L’obiettivo primario dello studio è valutare l’efficacia dei due regimi dopo 48 settimane di trattamento, misurata attraverso la proporzione di donne che raggiungeranno una carica virale plasmatica non rilevabile. Uno degli aspetti particolarmente interessanti dello studio è che verrà posta attenzione alla percezione individuale del grado di soddisfazione della terapia in corso. E inoltre sulla valutazione dell’impatto delle due terapie sul profilo lipidico, sulla funzionalità renale e sulla salute delle ossa, particolarmente significativa per le donne in menopausa”. Questo obiettivo appare di grande importanza considerando anche la situazione epidemiologica italiana dell’infezione da virus HIV Secondo i dati del Rapporto Icona relativi all’età media delle sieropositive in trattamento nel periodo 2012-2014 si vede che questa si assesta intorno ai 39,5 anni. Ma c’è un altro dato che colpisce: il 28,2 per cento delle donne oggi in cura è over-50 e questo significa che anche sul fronte della terapia dobbiamo identificare trattamenti “friendly”, che non abbiano impatto sull’osso e che ci consentano di evitare interazioni con altri farmaci impiegati per la cura di altre patologie eventualmente presenti.

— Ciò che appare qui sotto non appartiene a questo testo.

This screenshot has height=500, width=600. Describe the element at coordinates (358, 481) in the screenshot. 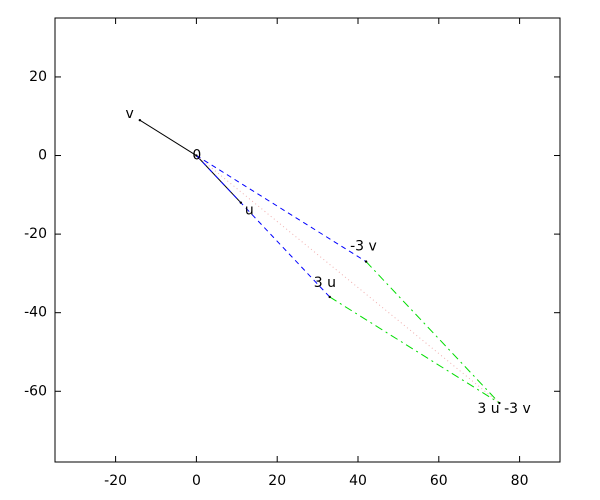

I see `x-tick-label: 40` at that location.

“Gli effetti collaterali dei farmaci antiretrovirali sono stati fondamentalmente studiati nei maschi e poi adattati alla popolazione femminile: oggi ancora non sappiamo quale impatto possano avere sulla donna, specie in alcune fasi della vita come la menopausa – conferma Margherita Errico, Presidente di NPS (Network Persone sieropositive). Le cifre parlano chiaro: il 22,7 delle nuove diagnosi di Hiv tra le donne nel 2013 su un totale di 794 (dati Coa) è nella fascia di età tra i 30 e i 39 anni. e il 17,9 per cento tra i 40 e i 49. Questo significa in prospettiva che avremo una prevalenza di donne presto in menopausa Ci sono poi situazioni, come la menopausa precoce, che si potrebbero prevenire grazie a migliori conoscenze sull’organismo femminile in caso di infezione da virus Hiv. Occorre però, sul fronte scientifico e sociale, che la donna venga messa in grado di essere arruolata negli studi clinici, visto che quasi sempre è il caregiver dell’intera famiglia e quindi può avere poco tempo per aderire completamente ai controlli previsti dal protocollo di studio. Un maggior coordinamento sarebbe fondamentale per poter dare la possibilità alle donne di partecipare ai trials e quindi ottenere i dati e le informazioni che ancora oggi mancano”.